§ Task brief
Every record is to be transcribed exactly as written.

━━━━━ Material to process ━━━━━

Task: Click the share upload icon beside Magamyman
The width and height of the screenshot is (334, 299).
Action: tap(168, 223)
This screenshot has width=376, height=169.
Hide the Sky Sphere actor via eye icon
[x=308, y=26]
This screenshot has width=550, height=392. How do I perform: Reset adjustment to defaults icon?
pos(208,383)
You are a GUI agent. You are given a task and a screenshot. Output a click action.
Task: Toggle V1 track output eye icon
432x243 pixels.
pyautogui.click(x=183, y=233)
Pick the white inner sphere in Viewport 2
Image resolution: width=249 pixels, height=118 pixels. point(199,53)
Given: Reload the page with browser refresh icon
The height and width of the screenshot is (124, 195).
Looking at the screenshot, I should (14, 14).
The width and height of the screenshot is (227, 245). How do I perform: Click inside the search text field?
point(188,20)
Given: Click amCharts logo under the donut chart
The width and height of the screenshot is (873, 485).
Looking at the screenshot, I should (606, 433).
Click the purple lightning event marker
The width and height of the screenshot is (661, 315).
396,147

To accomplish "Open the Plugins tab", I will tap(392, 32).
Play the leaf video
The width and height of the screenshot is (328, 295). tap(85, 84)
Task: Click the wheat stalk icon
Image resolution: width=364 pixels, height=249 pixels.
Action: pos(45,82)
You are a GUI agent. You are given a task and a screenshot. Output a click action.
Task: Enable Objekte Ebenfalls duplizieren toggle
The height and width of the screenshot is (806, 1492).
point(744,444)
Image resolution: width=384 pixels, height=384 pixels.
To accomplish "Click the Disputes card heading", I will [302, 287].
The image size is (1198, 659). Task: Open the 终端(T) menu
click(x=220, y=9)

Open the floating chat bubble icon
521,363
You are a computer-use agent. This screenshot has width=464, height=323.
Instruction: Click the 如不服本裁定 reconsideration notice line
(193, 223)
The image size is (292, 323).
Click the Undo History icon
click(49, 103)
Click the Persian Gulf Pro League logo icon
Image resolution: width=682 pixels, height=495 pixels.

━━━━━

§ Solution to this task
Task: Click the share upload icon beside Magamyman
The width and height of the screenshot is (334, 299).
Action: tap(168, 223)
This screenshot has width=376, height=169.
Hide the Sky Sphere actor via eye icon
[x=308, y=26]
This screenshot has width=550, height=392. How do I perform: Reset adjustment to defaults icon?
pos(208,383)
You are a GUI agent. You are given a task and a screenshot. Output a click action.
Task: Toggle V1 track output eye icon
432x243 pixels.
pyautogui.click(x=183, y=233)
Pick the white inner sphere in Viewport 2
Image resolution: width=249 pixels, height=118 pixels. point(199,53)
Given: Reload the page with browser refresh icon
The height and width of the screenshot is (124, 195).
Looking at the screenshot, I should (14, 14).
The width and height of the screenshot is (227, 245). How do I perform: Click inside the search text field?
point(188,20)
Given: Click amCharts logo under the donut chart
The width and height of the screenshot is (873, 485).
Looking at the screenshot, I should (606, 433).
Click the purple lightning event marker
The width and height of the screenshot is (661, 315).
396,147

To accomplish "Open the Plugins tab", I will tap(392, 32).
Play the leaf video
The width and height of the screenshot is (328, 295). tap(85, 84)
Task: Click the wheat stalk icon
Image resolution: width=364 pixels, height=249 pixels.
Action: pos(45,82)
You are a GUI agent. You are given a task and a screenshot. Output a click action.
Task: Enable Objekte Ebenfalls duplizieren toggle
The height and width of the screenshot is (806, 1492).
point(744,444)
Image resolution: width=384 pixels, height=384 pixels.
To accomplish "Click the Disputes card heading", I will [302, 287].
The image size is (1198, 659). Task: Open the 终端(T) menu
click(x=220, y=9)

Open the floating chat bubble icon
521,363
You are a computer-use agent. This screenshot has width=464, height=323.
Instruction: Click the 如不服本裁定 reconsideration notice line
(193, 223)
The image size is (292, 323).
Click the Undo History icon
click(49, 103)
Click the Persian Gulf Pro League logo icon
Image resolution: width=682 pixels, height=495 pixels.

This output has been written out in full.